Whether it's the warm sand of nearby Santa Monica, or the glamorous streets of Beverly Hills, the team has immersed itself in the culture of Southern California. The nearly perfect weather and the non-existent winters have not-surprisingly eased the adjustment as well. But, according to some members of the team, there are still things about home they miss. 

"I really missed the brisk, fall season of New York. And I definitely miss the food like good pizza and bagels," reports Ceilidh Meagher of Pawling, N.Y.

"I especially miss coffee at Dunkin' Donuts. I miss my dog too. And of course I miss my family," adds Johansen. 

The scheduling of this first season made the separation from families much more bearable. The Trojans played two games in New York and New Jersey in early March and returned to the Northeast again a few weeks later to play in Rhode Island. According to Cordrey, the visiting team always had the bigger fan section. 

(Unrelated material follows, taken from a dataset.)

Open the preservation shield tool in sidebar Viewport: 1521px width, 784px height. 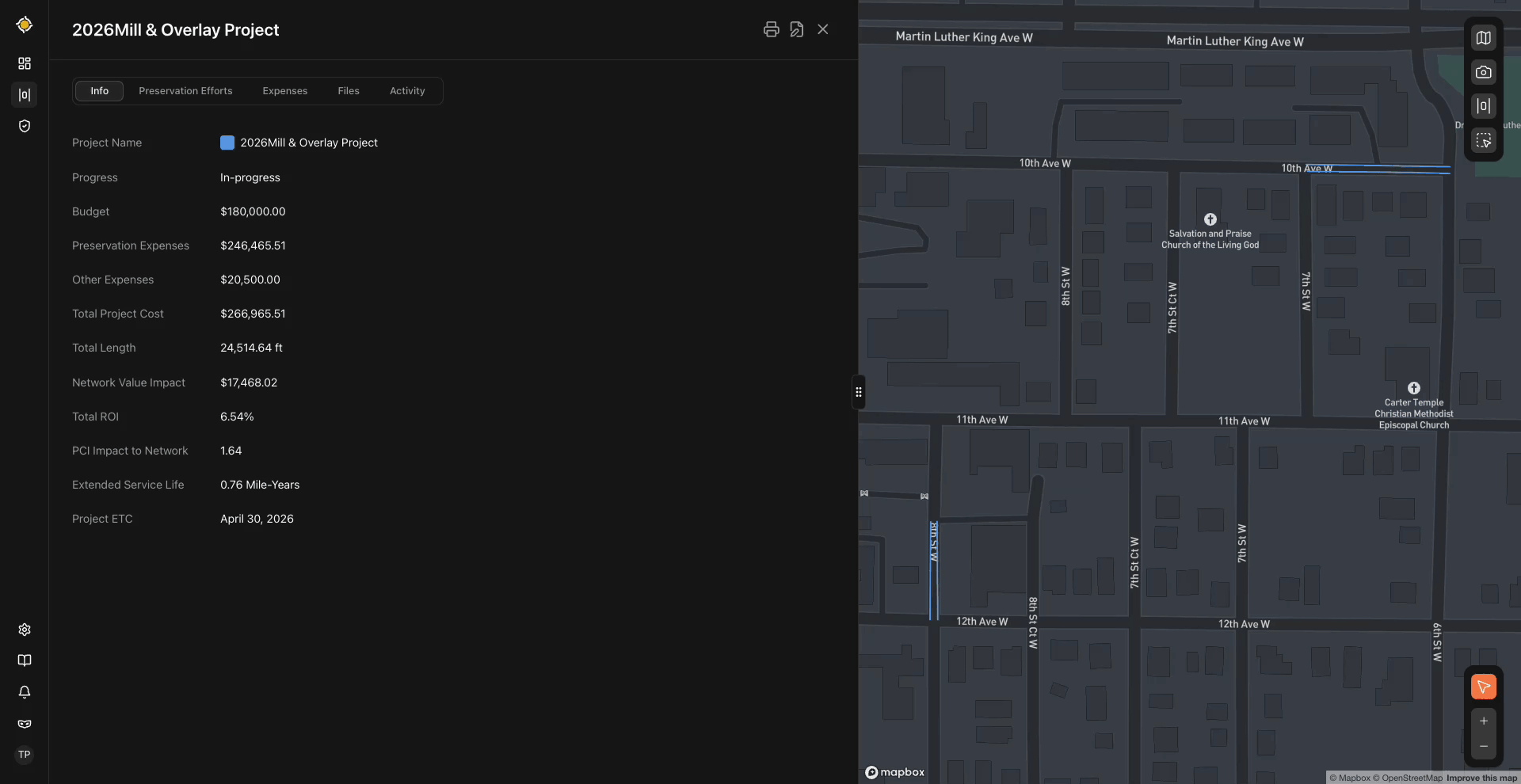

"It was awesome getting to play back home. My whole family was there, all the girls' families were there and it was really a great opportunity for our team. We had a lot to prove. We are mostly freshmen and nobody expected a new program to do very much in their first season. It's been cool to show that we are competing and we are good," says Johansen. 

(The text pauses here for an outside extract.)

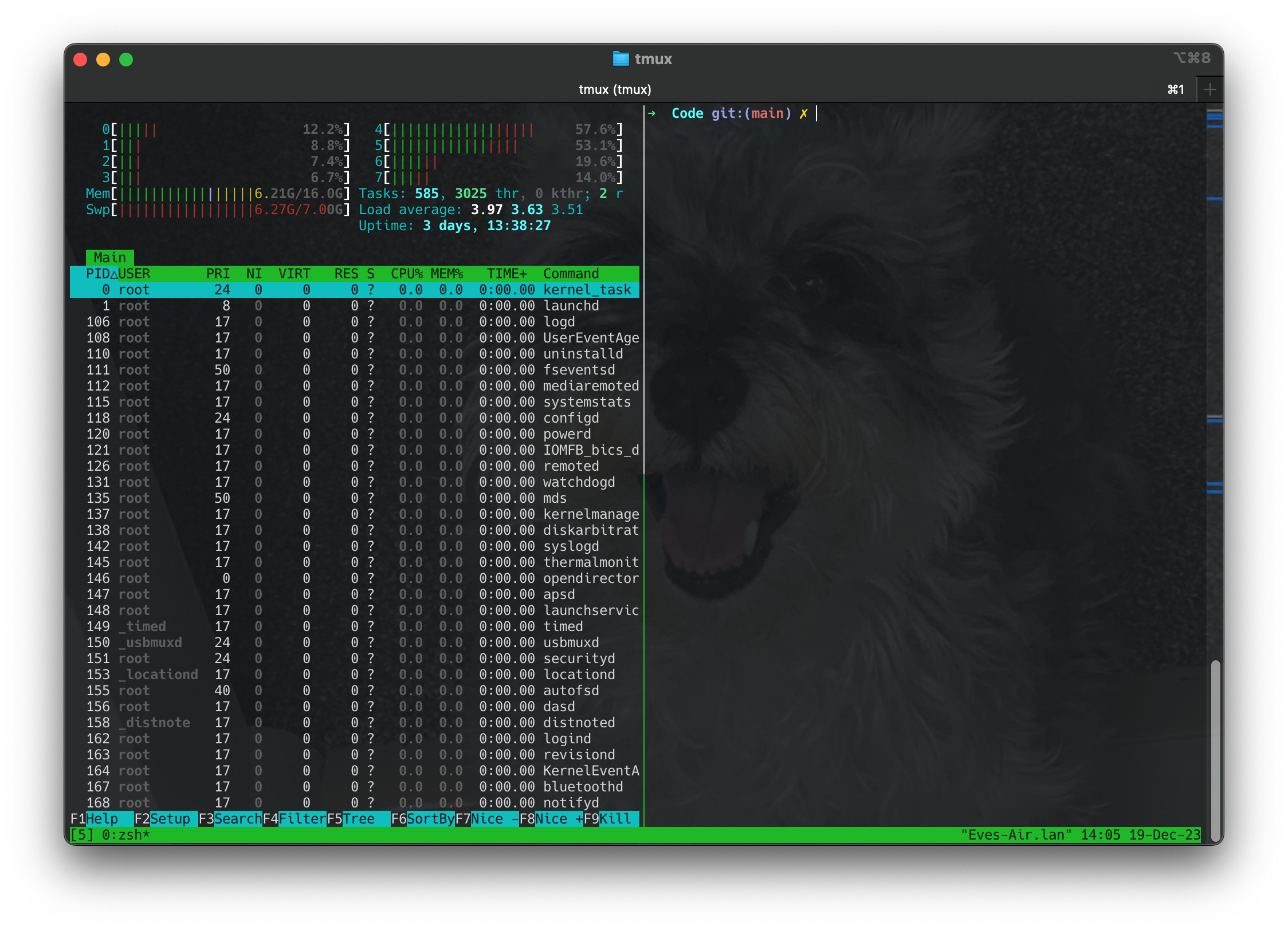Select the Main screen tab in htop
The image size is (1288, 930).
tap(111, 257)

There are only two upperclassmen (both juniors) on the entire team of 25 girls. The future is bright for a program which has gone 8-9 in their opening season. The Trojans finished with a 5-3 conference record and earned a spot in the MPSF semifinals this weekend. 
 
"As far as goals we set for ourselves, we reached our first goal of getting to the MPSF tournament in our first season. I think we surprised a lot of people because we were originally expected to finish second to last in our league. It's really exciting because we have so much time to play and progress together as a group," explains Caroline de Lyra, a freshman, and one of the Trojan's best offensive weapons this season. 

These freshmen have had the opportunity of a lifetime in creating the foundation of the women's lacrosse program at USC. Across the board, the team agrees that the principles of competitive practice, being fundamentally sound, having a good knowledge of the game, and fostering a family-like community on the team are what their program will be known for. Regardless of the outcome of the weekend ahead, the Trojans believe this season has absolutely been a success. 

"It's really awesome knowing we've made it this far our freshman year and then thinking ahead to our junior and senior years and really how good we have the potential to be," says Johansen. "We amounted to something bigger than most people thought we would be which makes us determined to do even better in years to come and to eventually win that national championship."

With the momentum from back-to-back wins against Fresno State and San Diego State, the Trojans now head to the MPSF Tournament to keep their season alive. The semifinal kicks off this afternoon in Eugene, Ore., home of last year's MPSF champions. The Women of Troy take on top-seeded Denver at 4:30 P.M.